In the mid-1980s, Cadillac decided to go after the two-seat sport-luxury market that the Jaguar XLS and Mercedes SL dominated. By shortening the chassis of an El Dorado and importing precision-made bodies from Italy, the Allante was born. It ran between and 1986-93 and wasn’t a big seller and not likely to be at twice the price of a ‘Dorado. This 1990 Allante can be found in Fremont, Ohio where it doesn’t appear to have been on the road in a while. It’s available here on Facebook Marketplace for $3,900.

Once Cadillac decided to go down the Allante path, they recruited Pininfarina in Italy to build and paint the bodies, which is said to number 21,395 over an eight-year period. The finished bodies were then flown by 747 from Turin to Michigan for final assembly at a Cadillac plant. That expense alone added tremendously to the price tag of the Allante. Cadillac experienced some quality controls problems with the car early-on and the 4.1 and 4.5-liter engines that were in the Caddy through 1992 weren’t exactly powerful. They did come up with the 32-valve Northside V-8 for 1993, but that was probably too late as the car was discontinued after that. A weak economy in the early 1990s just exacerbated Cadillac’s problems. Despite their low production numbers (avg, 2,675 copies per year), the Allante doesn’t seem to command big bucks today, perhaps because the folks that bought them new were senior citizens at the time. For a summary on the Cadillac Allante, check out this Hagerty article.
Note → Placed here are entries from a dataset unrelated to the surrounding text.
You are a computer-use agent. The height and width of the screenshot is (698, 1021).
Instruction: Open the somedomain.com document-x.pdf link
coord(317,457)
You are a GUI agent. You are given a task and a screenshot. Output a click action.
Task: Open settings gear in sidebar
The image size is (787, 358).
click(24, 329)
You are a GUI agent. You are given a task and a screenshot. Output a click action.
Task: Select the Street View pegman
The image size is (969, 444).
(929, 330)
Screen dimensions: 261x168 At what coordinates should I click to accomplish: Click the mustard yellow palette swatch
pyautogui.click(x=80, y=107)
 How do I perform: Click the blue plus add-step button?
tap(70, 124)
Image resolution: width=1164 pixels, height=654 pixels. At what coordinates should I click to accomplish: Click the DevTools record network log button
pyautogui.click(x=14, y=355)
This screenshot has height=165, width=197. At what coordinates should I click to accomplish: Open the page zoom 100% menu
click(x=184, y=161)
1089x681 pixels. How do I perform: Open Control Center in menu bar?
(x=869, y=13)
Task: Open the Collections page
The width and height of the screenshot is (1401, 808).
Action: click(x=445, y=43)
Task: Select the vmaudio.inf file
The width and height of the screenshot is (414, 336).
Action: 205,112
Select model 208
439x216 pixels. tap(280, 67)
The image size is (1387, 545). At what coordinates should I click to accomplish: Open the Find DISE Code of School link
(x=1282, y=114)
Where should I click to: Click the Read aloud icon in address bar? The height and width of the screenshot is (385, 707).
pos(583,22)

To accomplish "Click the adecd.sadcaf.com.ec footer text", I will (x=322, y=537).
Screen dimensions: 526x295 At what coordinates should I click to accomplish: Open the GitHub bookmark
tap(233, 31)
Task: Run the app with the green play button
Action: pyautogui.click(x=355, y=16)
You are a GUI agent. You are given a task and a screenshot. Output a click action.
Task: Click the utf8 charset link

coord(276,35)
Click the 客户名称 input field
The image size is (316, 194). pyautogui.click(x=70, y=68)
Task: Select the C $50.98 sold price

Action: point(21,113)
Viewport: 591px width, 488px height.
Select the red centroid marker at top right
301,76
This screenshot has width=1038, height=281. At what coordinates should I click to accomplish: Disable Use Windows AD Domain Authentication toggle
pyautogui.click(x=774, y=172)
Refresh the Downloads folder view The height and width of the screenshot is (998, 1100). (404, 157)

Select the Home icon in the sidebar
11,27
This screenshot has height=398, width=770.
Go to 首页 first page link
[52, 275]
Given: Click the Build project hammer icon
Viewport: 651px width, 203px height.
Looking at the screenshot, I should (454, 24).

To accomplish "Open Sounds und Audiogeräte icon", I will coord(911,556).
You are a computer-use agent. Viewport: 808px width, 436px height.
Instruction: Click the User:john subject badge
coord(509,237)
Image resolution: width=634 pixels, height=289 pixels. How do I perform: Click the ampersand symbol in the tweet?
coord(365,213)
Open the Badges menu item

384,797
We don’t get much history and just three photos of this 1990 Allante. It’s said to have 90,000 miles on it and needs a new master cylinder, of which one is provided for the buyer to install. We presume that non-working brakes are what took the car off the road as no other comments are made about its drivability. With all the dust and dirt cleaned off, there may be an attractive black-on-black combination below. The convertible is said to come with both hard and soft tops and the interior looks to be in very nice condition. Hagerty says the average resale value of this car should be $6,500, so if the brakes are the only problem, this could be a reasonable buy if an American-made Jag-Benz is what you’re looking for.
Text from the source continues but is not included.